§ **Passage**:
§
Eckoh also secured a significant agreement with Addison Lee, Europe's largest minicab fleet and one of the UK's fastest growing private companies. The Eckoh service which began in December provides an automated booking service which uses the speech recognition technology to identify the customer, book a journey time and take address details of the pick-up and drop-off destinations.
A 3 year contract was won with Lead the Good Life ("LTGL"), which is a gardening retailer that was acquired by Ideal Shopping Direct ("ISD") in 2009. The contract to provide a range of automated services and live call handling launched in December 2010 and has seen greater volumes than were initially expected. Shortly before winning this deal Eckoh also renewed its contract with LTGL's parent company ISD until late 2013, this contract is one of Eckoh's largest accounts. The recent news that ISD has been acquired by private equity firm Inflexion is considered to be a positive development for the Company.
Financial Review
Revenue and Margin
Our strong new business momentum achieved towards the end of the 2009/10 and in the first half of 2010/11 has underpinned the strong growth experienced in prior financial years and is set to continue into 2011/12. Revenue has increased by 14% to £9.0m (FY10: £7.9m).
The overall gross margin of the business reached 74% in FY11 (FY10: 72%). This gross margin has gradually increased over recent years as the trend has been for clients to pay Eckoh directly for the services provided resulting in a margin of close to 100% being recognised on these services. The alternative model is where the cost of operating the service is covered by revenue generated by the inbound call (e.g. calls to 0871 or 0844 numbers), and the revenue is shared between the client and Eckoh, resulting in a lower margin. As a result of this trend, margin growth continues to outpace revenue growth, reflected in the FY11 results where margin increased by 17% to £6.6m (FY10: £5.7m).
§
§ **Work to do**:
1 > According to the Eckoh report excerpt, why has the company's gross margin gradually increased over recent years?
2 > Pick up the Eckoh report excerpt after its last sentence and continue writing it.

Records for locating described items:
§
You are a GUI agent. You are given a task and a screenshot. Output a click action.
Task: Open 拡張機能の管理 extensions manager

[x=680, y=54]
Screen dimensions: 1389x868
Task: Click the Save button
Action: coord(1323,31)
§
§ **Written responses**:
1 > More clients have been paying Eckoh directly for its services, and Eckoh recognizes a margin of close to 100% on those services. The alternative model has a lower margin. In it, revenue from inbound calls, such as calls to 0871 or 0844 numbers, covers the cost of running the service and is shared between the client and Eckoh.

2 >
Typically, new clients generally sign up for an initial three year period, extending further once the value of our service has been proven. It is therefore usual for the initial contract to be extended resulting in minimal client churn. These contractual arrangements will usually involve a usage commitment based upon calls, minutes or transactions, which will guarantee a regular and predictable level of revenue across the duration of the contract. Revenue arising from call and transactional volumes along with fixed monthly fees represented 91% of Group revenue for 2010/11 and gives us excellent visibility on likely revenue levels going forward. Low client churn, high level of recurring base revenue in addition to securing new contracts enables us to look forward with optimism that the growth seen in recent years will continue into 2011/12.
Profitability Measures
Eckoh operates from a very stable cost base with a large proportion of administrative expenses allocated to technical staff. This proportion of expense is incurred through delivering new client services, designing, developing and deploying a new solution (with an existing customer) ready for launch. Once this goes live, there is an ongoing effort of monitoring and tuning the service to deliver optimum performance, which is typically carried out by a separate and smaller subset of the technical team, allowing the larger development team to be available to work on the next new project. As a result, Eckoh continues to benefit from its operational gearing, servicing new client capacity from its existing cost base.
The table below gives an illustration of how this operational gearing is translating into profit generation from continuing operations.
|
Year ended 31 March 2011 £'000 |
Year ended 31 March 2010 £'000 |
Year ended 31 March 2009 £'000 |
Turnover |
9,003 |
7,923 |
6,674 |
Gross profit |
6,663 |
5,697 |
4,279 |
Administrative Expenses |
6,036 |
6,231 |
6,034 |
Non Recurring Administrative Expenses |
- |
(653) |
(811) |
Adjusted* Administrative Expenses |
6,036 |
5,578 |
5,223 |
Operating profit / (loss) |
627 |
(534) |
(1,755) |
Adjusted* Operating profit / (loss) |
627 |
119 |
(944) |
*excludes non recurring administrative expenses
Over the past three years, revenue has increased by 35% and gross profit has increased by 56%. In the same period, Administrative Expenses have increased by just 16% when adjusted for non recurring items. As a result, the adjusted operating profit has increased from a loss of £0.9m to a profit of £0.6m over the same period.
We will see moderate increases in administrative expenses from inflationary pressures and as we look to invest in the future of the company by continuing to refresh the core technology platform, increasing headcount and therefore also office space. However, the operational gearing trend seen here is anticipated to continue into future trading periods.
The trend of improving profits is illustrated in the table below with adjusted profit before tax increasing to £1.1m (FY10: £0.7m) and adjusted EBITDA increasing to £1.3m (FY10:£0.8m).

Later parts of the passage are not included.